Have you heard the story of Chris McCandless who, after graduating college, gave his money away, changed his name, abandoned his family, and took up the life of a tramp? He died in the wilderness of Alaska at twenty-four years old. Rising to the ranks of a folk hero, much has been written about him and a movie has been produced about his life. Most insightful for our purpose is his name change. Having been heavily influenced by Jack London, Leo Tolstoy, W. H. Davies and Henry David Thoreau, Chris McCandless hated materialism and traditional social order adopting the moniker Alexander Supertramp in his travels. (Super-tramp is from the title of a work by Davies.)

He graduated from Emory University in 1990. From the moment of his departure after graduation until his death in August, 1992, he abandoned his family and traveled throughout the western U.S. where he met many people, always introducing himself as Alexander or Alex Supertramp. The people he met along the way liked him almost universally, with his intelligent mind and his well-bred way, but he never spoke of his past or revealed his real name. For the swan song of his odyssey, he decided to fulfill his dream of spending a summer in the wilderness of Alaska, living off the land far from the maddening crowds. He hitched a ride from Fairbanks to a place in the region of Denali National Park and entered the Alaskan bush on April 28, 1992. In early September of that same year a hunter discovered his body weighing just 67 lbs. He had been dead approximately two weeks, apparently from starvation.

Close to death, he left a note attached to the abandoned bus he had been using for shelter. It said,
"S.O.S. I need your help. I am injured, near death, and too weak to hike out. I am all alone, this is no joke. In the name of God, please remain to save me. I am out collecting berries close by and shall return this evening. Thank you, Chris McCandless. August?”

Notice the name. After over two years of denying his given name, when he was finally stripped of all the false idealism and his invented super-self failed, he was just plain old Chris McCandless. At the point of desperation and willing to beg to be saved, he finally came to terms with his name.

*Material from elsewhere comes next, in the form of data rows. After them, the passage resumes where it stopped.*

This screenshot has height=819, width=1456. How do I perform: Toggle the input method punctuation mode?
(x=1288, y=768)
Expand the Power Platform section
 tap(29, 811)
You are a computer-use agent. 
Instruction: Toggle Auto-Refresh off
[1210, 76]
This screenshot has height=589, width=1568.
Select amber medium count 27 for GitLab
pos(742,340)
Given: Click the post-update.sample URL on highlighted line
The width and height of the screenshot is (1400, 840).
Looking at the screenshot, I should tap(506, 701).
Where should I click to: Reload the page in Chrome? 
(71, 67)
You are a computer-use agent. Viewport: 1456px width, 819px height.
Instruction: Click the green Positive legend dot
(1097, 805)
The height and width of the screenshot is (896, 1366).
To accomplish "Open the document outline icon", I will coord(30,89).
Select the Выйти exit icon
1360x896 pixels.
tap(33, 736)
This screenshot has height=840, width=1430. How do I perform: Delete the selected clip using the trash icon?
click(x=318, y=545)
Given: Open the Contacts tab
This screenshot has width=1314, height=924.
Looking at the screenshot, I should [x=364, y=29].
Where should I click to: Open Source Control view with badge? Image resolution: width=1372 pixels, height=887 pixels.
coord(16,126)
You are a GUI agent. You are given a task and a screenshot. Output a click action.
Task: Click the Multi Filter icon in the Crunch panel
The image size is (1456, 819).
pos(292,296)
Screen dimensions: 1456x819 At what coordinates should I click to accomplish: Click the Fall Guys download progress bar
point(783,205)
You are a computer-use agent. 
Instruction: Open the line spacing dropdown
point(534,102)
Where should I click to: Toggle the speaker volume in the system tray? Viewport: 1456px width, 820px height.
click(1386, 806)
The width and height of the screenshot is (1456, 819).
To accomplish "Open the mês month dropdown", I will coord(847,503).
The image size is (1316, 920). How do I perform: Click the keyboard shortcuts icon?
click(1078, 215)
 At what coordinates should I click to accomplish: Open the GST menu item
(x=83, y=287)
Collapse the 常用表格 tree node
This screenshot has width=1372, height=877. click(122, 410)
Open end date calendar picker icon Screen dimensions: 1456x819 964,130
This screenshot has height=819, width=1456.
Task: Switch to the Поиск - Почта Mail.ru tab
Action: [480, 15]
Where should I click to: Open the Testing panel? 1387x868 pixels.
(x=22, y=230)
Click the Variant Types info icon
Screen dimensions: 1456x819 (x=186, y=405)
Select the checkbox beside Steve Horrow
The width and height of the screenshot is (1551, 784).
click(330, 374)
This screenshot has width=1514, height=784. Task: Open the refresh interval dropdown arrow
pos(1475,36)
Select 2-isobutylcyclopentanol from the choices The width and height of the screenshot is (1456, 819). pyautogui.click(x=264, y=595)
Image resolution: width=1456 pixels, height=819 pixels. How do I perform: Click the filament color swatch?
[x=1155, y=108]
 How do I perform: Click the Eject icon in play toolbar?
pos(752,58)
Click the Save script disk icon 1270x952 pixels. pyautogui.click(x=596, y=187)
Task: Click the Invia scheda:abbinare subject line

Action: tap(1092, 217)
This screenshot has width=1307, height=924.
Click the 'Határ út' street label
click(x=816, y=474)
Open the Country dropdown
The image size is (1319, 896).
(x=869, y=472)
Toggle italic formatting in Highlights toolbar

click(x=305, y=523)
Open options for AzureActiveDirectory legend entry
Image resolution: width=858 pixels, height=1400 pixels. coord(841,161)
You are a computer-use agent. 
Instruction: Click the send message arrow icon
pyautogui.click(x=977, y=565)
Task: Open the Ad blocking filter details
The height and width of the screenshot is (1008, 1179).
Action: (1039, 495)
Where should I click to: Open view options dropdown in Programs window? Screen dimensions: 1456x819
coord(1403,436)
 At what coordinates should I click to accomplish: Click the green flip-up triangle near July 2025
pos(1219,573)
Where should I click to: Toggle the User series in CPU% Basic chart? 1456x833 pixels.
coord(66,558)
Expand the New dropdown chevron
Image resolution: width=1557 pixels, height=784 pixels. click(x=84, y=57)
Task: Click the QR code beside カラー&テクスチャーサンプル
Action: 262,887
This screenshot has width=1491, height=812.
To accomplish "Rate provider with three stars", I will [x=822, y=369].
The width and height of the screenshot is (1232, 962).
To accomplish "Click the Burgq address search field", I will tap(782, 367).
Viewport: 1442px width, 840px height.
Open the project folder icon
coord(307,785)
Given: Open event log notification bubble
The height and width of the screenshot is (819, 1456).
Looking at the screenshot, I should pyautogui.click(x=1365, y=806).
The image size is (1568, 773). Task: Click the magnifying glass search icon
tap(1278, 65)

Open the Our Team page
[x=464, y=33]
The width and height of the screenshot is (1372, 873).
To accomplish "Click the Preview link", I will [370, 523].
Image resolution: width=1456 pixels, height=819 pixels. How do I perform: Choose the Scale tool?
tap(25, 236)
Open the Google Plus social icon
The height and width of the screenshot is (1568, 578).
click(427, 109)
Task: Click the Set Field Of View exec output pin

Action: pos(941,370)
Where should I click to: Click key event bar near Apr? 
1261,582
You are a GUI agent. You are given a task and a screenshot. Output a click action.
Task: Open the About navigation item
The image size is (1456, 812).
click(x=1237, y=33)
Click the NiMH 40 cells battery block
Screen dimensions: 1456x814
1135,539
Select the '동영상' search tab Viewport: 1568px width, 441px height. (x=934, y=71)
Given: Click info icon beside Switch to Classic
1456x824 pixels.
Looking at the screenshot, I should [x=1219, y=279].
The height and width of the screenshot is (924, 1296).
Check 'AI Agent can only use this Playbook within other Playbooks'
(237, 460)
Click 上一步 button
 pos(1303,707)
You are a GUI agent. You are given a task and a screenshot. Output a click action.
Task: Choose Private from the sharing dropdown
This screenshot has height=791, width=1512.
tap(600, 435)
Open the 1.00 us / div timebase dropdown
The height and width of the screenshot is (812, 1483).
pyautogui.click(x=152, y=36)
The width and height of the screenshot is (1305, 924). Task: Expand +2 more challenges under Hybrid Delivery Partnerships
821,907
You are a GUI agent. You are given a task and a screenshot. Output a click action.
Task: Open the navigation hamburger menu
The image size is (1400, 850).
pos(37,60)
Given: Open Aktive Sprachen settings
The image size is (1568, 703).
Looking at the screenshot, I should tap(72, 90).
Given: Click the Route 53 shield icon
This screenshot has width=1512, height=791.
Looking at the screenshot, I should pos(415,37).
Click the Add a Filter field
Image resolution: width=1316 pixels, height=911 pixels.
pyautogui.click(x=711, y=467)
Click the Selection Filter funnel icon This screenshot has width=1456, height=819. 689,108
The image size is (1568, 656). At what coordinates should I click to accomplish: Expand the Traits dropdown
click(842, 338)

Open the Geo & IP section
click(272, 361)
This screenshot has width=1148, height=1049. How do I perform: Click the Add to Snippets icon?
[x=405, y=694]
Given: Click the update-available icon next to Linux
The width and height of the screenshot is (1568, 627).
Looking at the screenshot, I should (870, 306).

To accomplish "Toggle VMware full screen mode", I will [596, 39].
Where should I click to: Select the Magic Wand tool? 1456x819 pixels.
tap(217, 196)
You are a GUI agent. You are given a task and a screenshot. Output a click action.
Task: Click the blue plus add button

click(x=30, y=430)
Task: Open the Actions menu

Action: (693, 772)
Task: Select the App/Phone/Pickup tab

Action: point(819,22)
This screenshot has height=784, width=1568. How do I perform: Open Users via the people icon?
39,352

The same thing happened to the biblical character, Jacob. This trickster had to be stuck between a rock and a hard place before he would finally admit his name. Only after coming to terms with his most unlovely nature—supplanter, trickster, and usurper, could he become “Prince of God.”

On one side we have believers who are resolved to their name, Jacob the imperfect—disillusioned and unwilling to fight to become Prince of God. On the other side are those who, like Alexander Supertramp, call themselves Prince of God, but do not limp because they have simply hung a new name tag on an old person and are frankly powerless to change themselves on the inside. These have crafted their Christianity like the Titanic, living in the comfort of popularity and technology but surprisingly vulnerable to the veritable icebergs of life.

We must embrace the true transformational power of God’s Kingdom: The Holy Spirit. Specifically, we’ll consider the place of the Holy Spirit’s “gift of tongues” as a devotional tool for bringing the Holy Spirit to bear on our own lives, in our churches, and in the world at large. The intentional investment of quality time in spiritual prayer as a core practice is the missing power of the Church. I pray you are provoked.